MOSCOW — When it finally appeared during a prerelease screening Tuesday night in Moscow, one of the most hotly anticipated scenes in Russian cinema this year elicited not gasps of alarm, as critics had suggested it would, but instead a few giggles.
In the scene, a ballerina exposes her breast to the young Nicholas II, who was to become the last czar of Russia, during a performance on the stage of St. Petersburg’s storied Mariinsky Theater.
It was said to have been an accidental loosening of her leotard.
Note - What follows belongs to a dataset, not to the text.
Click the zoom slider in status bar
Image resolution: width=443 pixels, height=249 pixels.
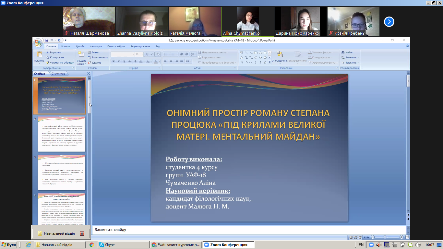click(385, 237)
But as the movie, “Matilda,” chronicles, this was no inconsequential wardrobe malfunction, but one that led to a love affair between the future czar and the ballerina, Matilda Kshesinskaya.
The problem today is that the Russian Orthodox Church canonized Nicholas II in 2000: Many Orthodox Christians consider the scene, and the suggestion of a premarital affair by the czar, offensive to the point of being heretical.
As a result, the movie has been met with threats, arson attacks on theaters and calls for a ban. The police briefly detained seven activists outside the Oktyabr movie theater Tuesday evening, the news agency Tass reported, and the movie’s distributor has requested police protection for its nationwide opening on Thursday and over the weekend.
However, most Russians — and certainly those at the screening in Moscow on Tuesday — take little or no offense at a bit of nudity in a period costume drama.
Photo
Michalina Olszanska in the role of Matilda Kshesinskaya, the ballerina who had an affair with Czar Nicholas II. She did not attend the premiere. CreditRock Films LLC, via Associated Press
“The famous scene, in which Matilda Kshesinskaya exposes her breast right on the stage of the imperial theater, brought on not trembling but some quiet laughter,” wrote Gazeta.ru, a news website. “It shows, it seems, just how far contemporary Russia is from the epoch” of the czars.
And yet, in recent years, the government of President Vladimir V. Putin has all but enshrined conservative Orthodox Christianity as a state ideology and has deferred to the church on cultural matters, setting up a tug-of-war over the movie’s release.
The release of trailers earlier this year was enough to prompt arson attacks on a movie theater in Yekaterinburg and on two cars outside the Moscow office of a lawyer representing Aleksei Uchitel, the movie’s director. The German actor who played Nicholas II, Lars Eidinger, and the Polish actress playing Ms. Kshesinskaya, Michalina Olszanska, declined to attend the premiere in Russia out of concern for their safety.
At the screening on Tuesday, opponents stood with icons and portraits of Nicholas II, and some recited prayers. One woman held a sign saying, “Matilda slanders the anointed.”
One bearded protester tried to hand one of the film’s actors, Yevgeny Mironov, coins representing the 30 pieces of silver that Judas was paid to betray Jesus, Gazeta.ru reported.
The groups protesting included the Czar’s Cross and Forty Forties, the latter a reference to the prominence of religion and the abundance of church onion domes in medieval Moscow (there were said to be 1,600 of them, 40 times 40).
Photo
Police officers detaining a protester with a portrait of Czar Nicholas II outside a screening of “Matilda” in Moscow on Tuesday. CreditPavel Golovkin/Associated Press
At the showing on Monday in St. Petersburg, at the same Mariinsky Theater where much of the movie’s plot unfolded, two dozen or so Orthodox activists and monarchists stood outside holding posters saying, “Hands off the Russian Czar” and “The Czar Will Return and Put Things in Order.”
On the other side of this Russian cultural chasm, three young anticlerical activists also showed up holding a sign saying, “We Will Rescue You From Orthodox Terrorists.”
In fact, the authorities have taken a step to quell the protests by arresting the leader of a group that had threatened violence over the film, the Christian State, suggesting that in this instance pro-Orthodox activists had gone too far, even by Kremlin standards.